Neli no entendió e inclinó la oreja.

—¿Qué dices?

—La mosca —repitió aquel.

—¿Qué mosca? ¿Dónde? —preguntó Neli, consternado, mirando al médico.

—Allí, donde te rascas. ¡Lo sé, seguro! —dijo Zarù.

Neli mostró al doctor la heridita en el mentón:

—¿Qué tengo? Me pica.

El médico lo miró, con el ceño fruncido; luego, como si quisiera observarlo mejor, lo llevó fuera del establo. Saro los siguió.

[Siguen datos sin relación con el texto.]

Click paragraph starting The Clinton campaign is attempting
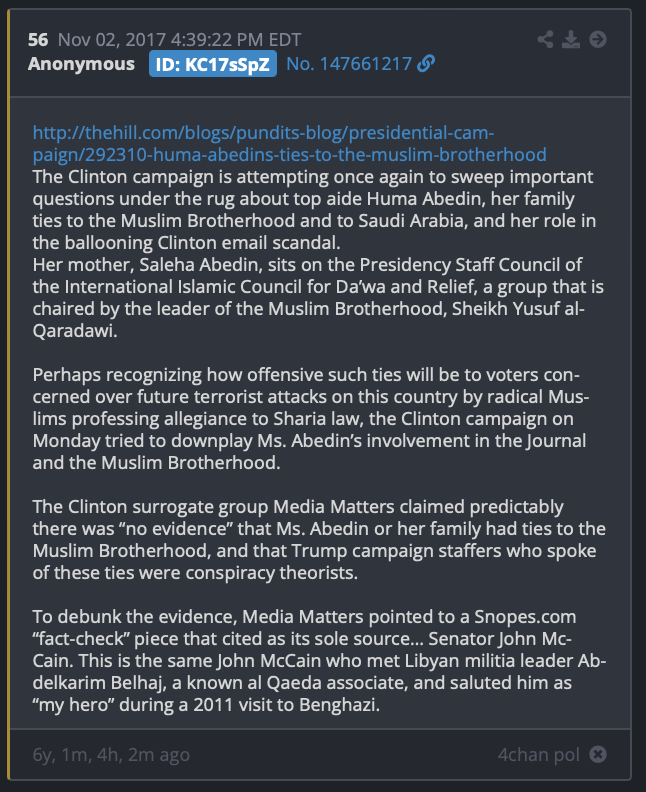646x792 pixels. tap(314, 210)
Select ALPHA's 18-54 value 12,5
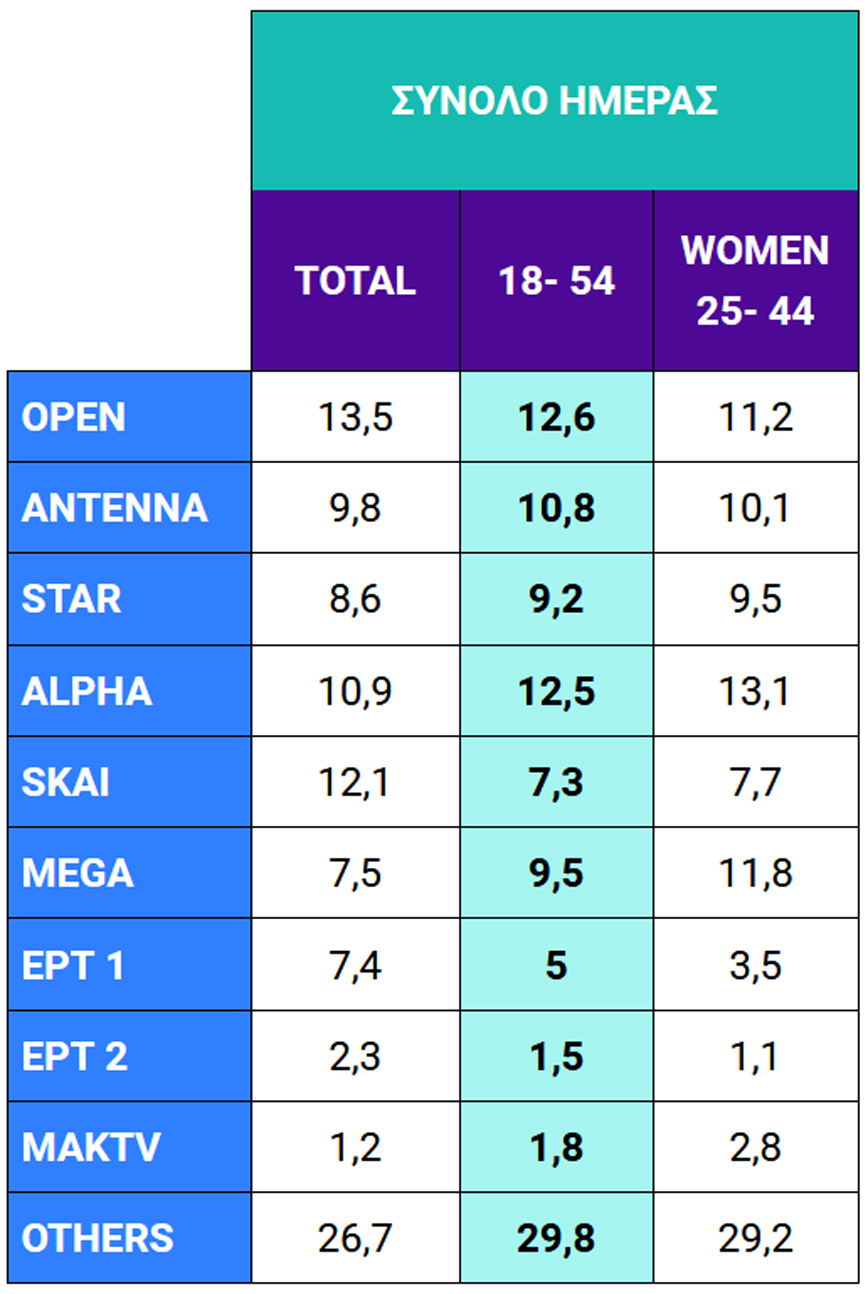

¿Qué paso después? Giurlannu Zarù esperó largamente, con una ansiedad que le removía las vísceras. Oía confusamente que estaban hablando fuera. De pronto, Saro volvió a entrar en el establo con furia, cogió la mula y sin ni siquiera girarse a mirarlo, salió, gimiendo:

—¡Ah, Nelito mío! ¡Ah, Nelito mío!

Entonces, ¿era cierto? Y lo abandonaban allí, como a un perro. Intentó levantarse apoyándose en un codo, llamó dos veces:

—¡Saro! ¡Saro!

Silencio. Nadie. Su codo no aguantó más, cayó de nuevo y durante un largo rato estuvo como husmeando, para no oír el silencio del campo que lo aterraba. De pronto le surgió la duda de que había soñado, de que había tenido aquella pesadilla por la fiebre; pero cuando volvió a girarse hacia la pared, vio a la mosca, de nuevo.

Ahí estaba.

Ora sacaba su pequeña probóscide y respiraba, ora se limpiaba rápidamente las dos delgadas patitas delanteras, frotándolas entre ellas, en señal de satisfacción.